Luna memukul-mukul dada kekar Abimana sekuat tenaganya. Ia menangis seraya mengumpat kata-kata kasar untuk Abimana. Abimana tidak merespon, pukulan Luna terlalu lemah. Bahkan tubuhnya tidak bergeser sama sekali.

Luna merasakan pandangannya menggelap.

Hingga akhirnya ia tak sadarkan diri lagi.

"A__aku membencimu, Abimana__brengsek." Kalimat terakhirnya sebelum Luna tak sadarkan diri.

Tubuhnya hampir membentur lantai, jika saja Abimana tidak menahannya.

"Akhirnya kau menyebut namaku, Luna." Abimana tersenyum. Ia menggendong tubuh lemah Luna. Ia baringkan kembali ke ranjang.

Ia mengganti perban di pergelangan tangan Luna. Darahnya keluar lagi. Akibat gerakannya saat memukul Abimana.

*

*

*

"Kau ini! Seharusnya kau bersikap lebih lembut. Jiwanya tertekan." Dokter Syamsir sedang memeriksa luka di pergelangan tangan Luna yang terbuka kembali. Lukanya belum mengering.

"Dia yang memancing emosiku! Berani sekali dia melempar lampu kearahku!" Abimana memberenggut.

"Bernyali juga gadis kecil ini padamu." Dokter Syamsir tersenyum.

Tiba-tiba Luna bereaksi, sepertinya ia sudah mulai sadar.

Luna membuka matanya dan ia melihat kearah Dokter Syamsir.

"Halo Luna, saya Dokter Syamsir. Bagaimana perasaanmu sekarang?" Tanya Dokter.

"Buruk." Luna menjawab dengan wajah datar seraya melirik kearah Abimana.

"Kau harus banyak istirahat, jangan terlalu banyak berpikir. Dan rajinlah meminum obatmu, supaya lekas sehat kembali."

"Aku hanya ingin mati."

"Ehem, Luna, tolong jangan melakukan hal konyol lagi. Kau tahu?

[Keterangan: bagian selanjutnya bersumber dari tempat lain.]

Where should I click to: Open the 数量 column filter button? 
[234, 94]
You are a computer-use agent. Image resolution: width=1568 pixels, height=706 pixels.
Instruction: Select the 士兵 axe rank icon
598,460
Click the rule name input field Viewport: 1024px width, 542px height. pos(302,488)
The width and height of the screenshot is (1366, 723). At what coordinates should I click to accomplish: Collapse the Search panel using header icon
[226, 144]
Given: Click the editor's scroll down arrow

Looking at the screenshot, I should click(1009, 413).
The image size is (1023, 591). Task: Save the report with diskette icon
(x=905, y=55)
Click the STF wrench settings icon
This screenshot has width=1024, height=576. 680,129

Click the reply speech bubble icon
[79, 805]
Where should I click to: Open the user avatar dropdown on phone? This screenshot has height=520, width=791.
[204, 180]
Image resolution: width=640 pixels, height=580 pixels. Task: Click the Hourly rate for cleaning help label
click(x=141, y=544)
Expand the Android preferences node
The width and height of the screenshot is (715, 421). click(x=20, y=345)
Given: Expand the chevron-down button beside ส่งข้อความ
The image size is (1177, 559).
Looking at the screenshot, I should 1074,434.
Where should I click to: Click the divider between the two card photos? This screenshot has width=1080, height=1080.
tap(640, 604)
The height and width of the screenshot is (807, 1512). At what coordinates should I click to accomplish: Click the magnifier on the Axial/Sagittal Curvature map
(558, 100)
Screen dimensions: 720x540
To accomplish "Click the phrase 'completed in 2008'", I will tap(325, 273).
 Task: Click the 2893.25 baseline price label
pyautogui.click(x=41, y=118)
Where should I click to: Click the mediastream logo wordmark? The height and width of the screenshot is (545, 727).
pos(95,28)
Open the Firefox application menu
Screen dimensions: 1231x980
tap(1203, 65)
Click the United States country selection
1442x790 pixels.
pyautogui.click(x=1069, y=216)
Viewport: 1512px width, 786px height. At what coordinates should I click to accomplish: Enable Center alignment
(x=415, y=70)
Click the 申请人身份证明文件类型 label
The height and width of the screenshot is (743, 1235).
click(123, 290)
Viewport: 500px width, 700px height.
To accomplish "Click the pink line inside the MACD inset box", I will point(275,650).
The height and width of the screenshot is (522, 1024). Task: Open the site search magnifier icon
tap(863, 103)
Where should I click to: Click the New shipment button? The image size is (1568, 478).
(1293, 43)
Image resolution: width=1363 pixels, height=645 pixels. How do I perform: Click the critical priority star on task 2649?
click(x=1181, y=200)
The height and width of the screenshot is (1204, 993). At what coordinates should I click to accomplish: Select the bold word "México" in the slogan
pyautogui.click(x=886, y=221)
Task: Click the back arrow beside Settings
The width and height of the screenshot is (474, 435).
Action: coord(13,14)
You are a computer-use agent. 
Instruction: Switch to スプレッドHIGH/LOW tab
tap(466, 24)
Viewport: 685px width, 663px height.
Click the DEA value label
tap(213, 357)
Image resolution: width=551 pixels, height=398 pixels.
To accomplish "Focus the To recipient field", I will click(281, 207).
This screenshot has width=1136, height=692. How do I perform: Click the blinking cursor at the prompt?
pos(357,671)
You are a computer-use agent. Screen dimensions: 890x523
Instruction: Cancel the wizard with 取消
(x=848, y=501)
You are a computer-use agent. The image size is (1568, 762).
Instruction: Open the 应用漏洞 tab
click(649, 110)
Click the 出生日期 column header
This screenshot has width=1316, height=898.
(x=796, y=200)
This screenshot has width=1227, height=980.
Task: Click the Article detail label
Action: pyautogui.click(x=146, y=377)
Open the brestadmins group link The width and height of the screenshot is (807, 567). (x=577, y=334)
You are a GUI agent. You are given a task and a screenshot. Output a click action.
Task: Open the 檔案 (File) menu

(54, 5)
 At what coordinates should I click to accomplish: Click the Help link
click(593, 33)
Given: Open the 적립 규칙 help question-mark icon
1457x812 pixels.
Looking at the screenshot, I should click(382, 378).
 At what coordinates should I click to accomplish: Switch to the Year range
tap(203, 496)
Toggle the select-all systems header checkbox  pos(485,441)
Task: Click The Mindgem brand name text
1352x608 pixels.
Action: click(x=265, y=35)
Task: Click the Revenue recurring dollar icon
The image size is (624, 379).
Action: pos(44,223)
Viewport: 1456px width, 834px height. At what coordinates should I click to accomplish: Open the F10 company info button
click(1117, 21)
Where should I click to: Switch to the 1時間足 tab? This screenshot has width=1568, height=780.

Abimana sangat mencemaskan mu." Dokter Syamsir melirik Abimana.

Abimana langsung menatap tajam kearah Dokter Syamsir.

Luna melirik sinis kearah Abimana.

"Baiklah Luna, kau harus makan dulu sebelum meminum obatmu. Nanti Maya akan mengantarkan makanan kesini." Dokter Syamsir beranjak dari sisi Luna.

Ia keluar dengan menarik tangan Abimana.

"Ada apa?!" Abimana sontak melepaskan tangan Dokter Syamsir dengan kasar.

"Jangan terlalu kasar padanya. Nanti jika dia mati bagaimana?"

"Biarkan saja, itu memang keinginannya."

"Dia sangat cantik. Sayang sekali jika harus mati cepat. Jika kau memang tidak menginginkannya, berikan padaku!" Dokter Syamsir menatap lekat netra hitam Abimana.

"Kau!" Abimana melotot.

"Kenapa?! Aku sepertinya tertarik padanya. Dia bukan gadis murahan. Setelah kau tiduri, bahkan ia bersikeras ingin mati. Jika kau memang tidak berminat padanya, berikan padaku!" Dokter Syamsir tampak serius dengan ucapannya.

Abimana terdiam sejenak.

"Huh, aku belum puas menikmatinya. Aku sudah membelinya dengan mahal!" Wajahnya kembali mencemooh.

"Akan aku ganti uang yang sudah kau keluarkan untuknya." Dokter Syamsir tetap bersikeras.

"Cih! Dia milikku Syam!" Abimana melengos pergi menuruni anak tangga meninggalkan Dokter Syamsir sendirian.

Dokter Syamsir hanya menatapnya dalam diam.

Dan ia menyusul Abimana kebawah.

"Bawakan dia makanan, jangan ada benda tajam apapun dikamarku. Pastikan juga dia meminum obatnya. Paksa bila perlu!" Perintah Abimana pada Maya.

Dokter Syamsir yang mendengar itu, hanya melirik kearah Abimana.

"Baiklah, aku pergi dulu. Kuharap kau memperlakukan dia dengan baik," Dokter Syamsir segera berlalu meninggalkan mansion tanpa menunggu jawaban dari Abimana.